Attenborough’s desire to bring people as close as possible to the natural world has taken him to many surprising places—the latest being the government-funded 5G trials announced in January. The Green Planet 5G AR Consortium, comprising the BBC, 5G mobile network operator EE, Royal Botanic Gardens Kew, and immersive-content studio Factory 42, is collaborating on an augmented reality app funded by the Department for Digital, Culture, Media & Sport. The app will lock into a mini 5G network in a retail space in central London, where a hologram of Attenborough will talk people through the plants featured in the show.
Gunton and the scientists at Kew Gardens suggested plants that would be suitable for adapting for digitized interaction, such as the light balsa tree seed, which takes flight on the breeze. Factory 42 and EE developed software that could be triggered when people blow into their phone’s mic to make a digital seed take flight on their handset.
“The idea is that you’re stepping into a natural history program, and you can interact with it,” explains John Cassy, Factory 42’s founder and CEO. “If people are doing things, it’s nine times more effective in engaging them than just reading or watching. Sir David got it immediately—he gets really excited by new things and progress. We filmed him for nearly seven hours in a holographic studio, he understood how and what the tech can do, he nailed every take and made suggestions which always turned out to be right.”
“Younger audiences—their phones are the main way to reach them,” Attenborough says. “I hope as a consequence that the needs and wonder and importance of the natural world are seen.
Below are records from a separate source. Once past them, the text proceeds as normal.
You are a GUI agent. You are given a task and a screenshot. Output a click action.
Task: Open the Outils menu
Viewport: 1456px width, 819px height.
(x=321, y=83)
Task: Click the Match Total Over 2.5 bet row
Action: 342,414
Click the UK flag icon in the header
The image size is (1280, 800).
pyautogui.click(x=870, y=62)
We tend to think we are the be all and end all—but we’re not. We’re both the victims and benefactors, and the sooner we can realize that the natural world goes its way, not our way, the better.”
“If new technology enables us to bring that home to viewers, that’s important,” he continues. “Anything that transports people into an environment which is unfamiliar, but which is an important natural one, is very valuable, and I think people will find it exciting. I was in a television studio when the Apollo mission launched. I remember very well a blue sphere in the blackness, and in that one shot, there was the whole of humanity. I realized our home is not limitless. There is an edge to our existence. And I would feel very guilty if I saw what the problems are and decided to ignore them.”